Excerpted text:
Sunday, April 3, 2016

Chicken or Egg?

Every discipline seems to have its own version of the chicken or egg debate. For statistics, the debate could be: Which came first, the model or the data?

The answer would initially appear to be quite obvious. The data must come first, of course. As Harvey Motulsky states in Intuitive Biostatistics, “Regression does not fit data to a model…rather, the model is fit to the data.” In other words, the data are used to calculate the parameters of the model. That basic premise is quite clear.

Where it gets tricky, however, is in the selection of which type of model to use. There are linear, logarithmic, dose-response curves, binding curves, higher order polynomials, etc. To navigate these many options, Motulsky again has sage advice: “Choosing a model should be a scientific decision based on chemistry (or physiology, or genetics, etc.).” So if your data are measurements of radioactive decay, you know that you should use an exponential decay model. Or if your data are measurements of the effect of a drug, you know that you should use a logarithmic dose-response model. Even if the R2 value for a different model were higher, it would be inappropriate to try to fit your data to a model that you know does not make sense biologically, chemically, etc.

But that is where the chicken or the egg question comes in to play. How does the initial model for a particular biological or chemical system get established? Surely someone, at some point, had to try several models and find the one that fit best for that type of data. If no one has ever established a model for a particular system, you cannot follow the statistical best practice of selecting a priori that you will fit a particular type of model to your data (as in (A) in the figure below). Instead you have to try several types of models. Rather than using the data to determine the best-fit values for parameters of a model, you are now using the data to determine which parameters even need to be calculated in the first place. Certainly this process will still be driven by the data, and rigorous statistical tests can be applied to determine which model fits the data better. Nevertheless, as the figure below demonstrates, this situation (B) fundamentally alters the workflow needed to test your hypothesis.  Once the appropriate model for a system is established, the workflow can return to that outlined in (A), but the initial need to establish a model flips the data-model relationship somewhat.

So although the data do always inform the model (and a model is always fit to the data, not vice versa!), there are situations where the data come first and situations where the model comes first. As with most chicken or egg debates, perhaps this one does not have a definitive answer either.  


  1. I think this is a very interesting question to address! As we have been learning about regression in class, I keep questioning "but how was this model established?!" Though it is very convenient for us to have numerous options in GraphPad of the types of models we can apply to our data, I cannot help but to think about the origin of those models. At some point in history, someone had to use their best judgement in designing the model. As you point out, it is easy to know which model to use for some experimental approaches like radioactive decay, but when you are working on a novel approach, it may be hard to know how to analyze your data.
    Since I do not have a full grasp on selecting models for regression, I feel uncomfortable relying on it entirely. Luckily, with my experiments, I can primarily utilize ANOVA. However, I think it is important to address this potential for bias and confusion in models. By bringing attention to this "chicken or the egg" issue, some may able to think more about their approach to using models and avoid bias.

    1. When we were in high school and college taking geometry and calculus equation parameters were pretty abstract and mostly discussed in the context of how the parameter changed the shape of the curve.

      In regression applied to biological systems, we have to think of those parameters as an index of some biological process.

      For the "neurite sparks" assignment that B2 parameter is an index for a process that gradstudin controls that defines the shape of the response.

      The math can't tell you what that process is in your model, but it does tell you it is important.

  2. This is a really interesting take on what I have conceptually struggled with in class. We are taught that the data fit the model, but also that the model is made in order to fit the data that we have. The model is "perfect", but the data can be influenced by sampling and, perhaps but hopefully not, by bias. There is a strange catch-22 here that you capture succinctly with your analogy to the chicken and the egg debate. Because most of us have not be trained formally in statistics besides this course and perhaps 1 or 2 others, we have to take what previous statisticians and mathematicians have worked out as what is correct. However, whenever there is a problem or a choice that we have to make between two similar models, we can't ask Gosset or Fisher for help. In these situations, we need to have at least enough of a working knowledge of WHY we are making the statistical choices that we are making so that we can interpret the parameters of the model. As with most techniques, we need to take what other people have worked out and mold it to our own system and what fits our experiments.

Work to complete:
According to the chicken-or-egg post, what model should be used when the data are measurements of radioactive decay? The data after this sentence are separate from the chicken-or-egg post.

Dataset records:
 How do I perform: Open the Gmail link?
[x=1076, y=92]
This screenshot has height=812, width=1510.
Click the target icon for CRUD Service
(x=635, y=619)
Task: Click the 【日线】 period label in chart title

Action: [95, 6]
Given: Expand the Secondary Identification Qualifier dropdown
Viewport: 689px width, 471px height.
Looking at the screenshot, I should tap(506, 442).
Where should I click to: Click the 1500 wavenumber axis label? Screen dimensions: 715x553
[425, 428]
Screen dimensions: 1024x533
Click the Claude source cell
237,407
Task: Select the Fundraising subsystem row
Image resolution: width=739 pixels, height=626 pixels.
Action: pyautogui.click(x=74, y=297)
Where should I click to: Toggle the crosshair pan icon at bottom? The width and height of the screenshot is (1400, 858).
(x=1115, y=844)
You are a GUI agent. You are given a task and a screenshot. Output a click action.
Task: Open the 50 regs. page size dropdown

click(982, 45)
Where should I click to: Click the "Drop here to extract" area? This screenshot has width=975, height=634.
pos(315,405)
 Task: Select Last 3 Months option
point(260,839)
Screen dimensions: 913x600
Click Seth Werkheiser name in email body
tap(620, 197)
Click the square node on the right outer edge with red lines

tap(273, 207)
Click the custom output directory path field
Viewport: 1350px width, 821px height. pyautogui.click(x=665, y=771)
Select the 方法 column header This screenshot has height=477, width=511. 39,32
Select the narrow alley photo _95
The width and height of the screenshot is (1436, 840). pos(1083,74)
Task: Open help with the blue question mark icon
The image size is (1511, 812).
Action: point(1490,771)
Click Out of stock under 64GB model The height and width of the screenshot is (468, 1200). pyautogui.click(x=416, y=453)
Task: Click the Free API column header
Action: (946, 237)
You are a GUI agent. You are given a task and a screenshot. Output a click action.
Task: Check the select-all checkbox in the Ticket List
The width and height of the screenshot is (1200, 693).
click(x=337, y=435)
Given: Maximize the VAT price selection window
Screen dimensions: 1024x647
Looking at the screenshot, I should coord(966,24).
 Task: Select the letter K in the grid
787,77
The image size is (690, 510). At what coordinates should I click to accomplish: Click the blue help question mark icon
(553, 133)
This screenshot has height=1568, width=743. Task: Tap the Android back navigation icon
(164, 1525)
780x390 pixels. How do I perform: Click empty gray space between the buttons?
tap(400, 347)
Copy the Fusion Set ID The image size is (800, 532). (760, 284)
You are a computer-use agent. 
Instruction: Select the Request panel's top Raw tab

Solution for this task:
An exponential decay model.